Internet Still Lags as Word-of-Mouth Engine
The Internet, e-mail and instant messaging are great ways to jumpstart word-of-mouth “conversations.” But just 4 percent of word-of-mouth conversations (which are just short of a “lead”) are ultimately passed off via e-mail, and 3 percent through IM. Another 1 percent start the discussion via chat rooms and blogs. By contrast, an overwhelming 70 percent of conversations occur face to face, and 19 percent happen over the phone. (Face to face is “local,” right?)
The research comes from The Keller Fay Group, a unit comprising veterans from Roper polling and other firms. Keller Fay surveys 100 consumers a day, seven days a week 36,000 consumers every year on the types of communication they use for word-of mouth-communications. The age range is 13 to 69.
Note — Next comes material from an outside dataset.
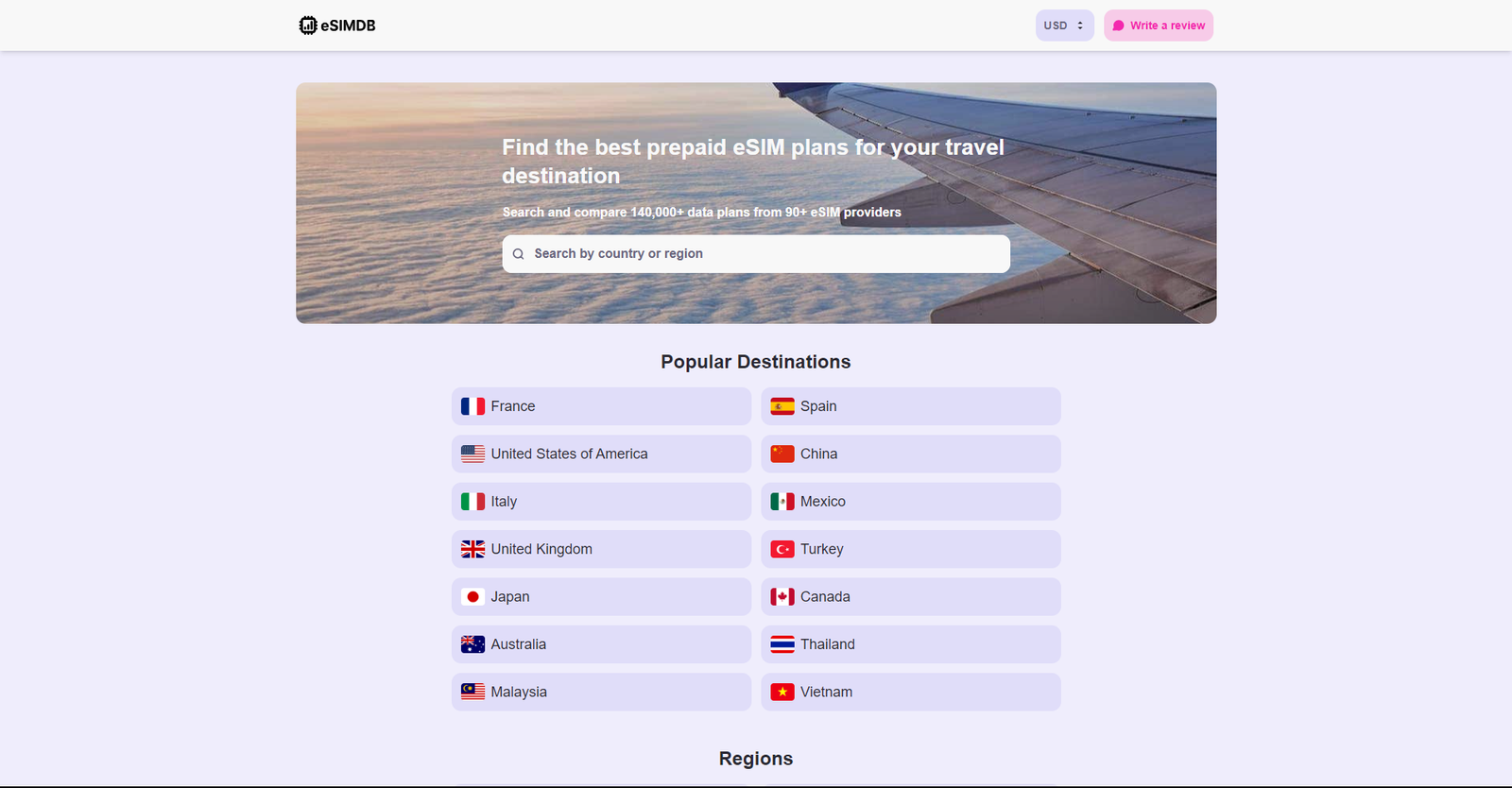Click the Japan flag icon

tap(472, 597)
Keller Fay’s Jon Berry says the Internet is a “really important source of what people refer to” when they are talking about buying something a good precursor activity. “It is right up there with television,” he said. Actually, it is a little short of TV: 11 percent to 9 percent.
While Internet channels don’t really compete with more traditional channels for the actual decision making, online review sites and other types of consumer sites are beginning to register fairly significantly, he added. Even “Gen Y” consumers (i.e., born after 1983) use other means of communication more prominently than the Internet. But for them, the ranking is much closer. While the majority of Gen Y word-of-mouth conversations are face to face (63 percent) or over the phone (17 percent), they are using text messages and IMs at triple the volume of the total market.
Btw: anybody know of a good heat/ac man in north San Diego?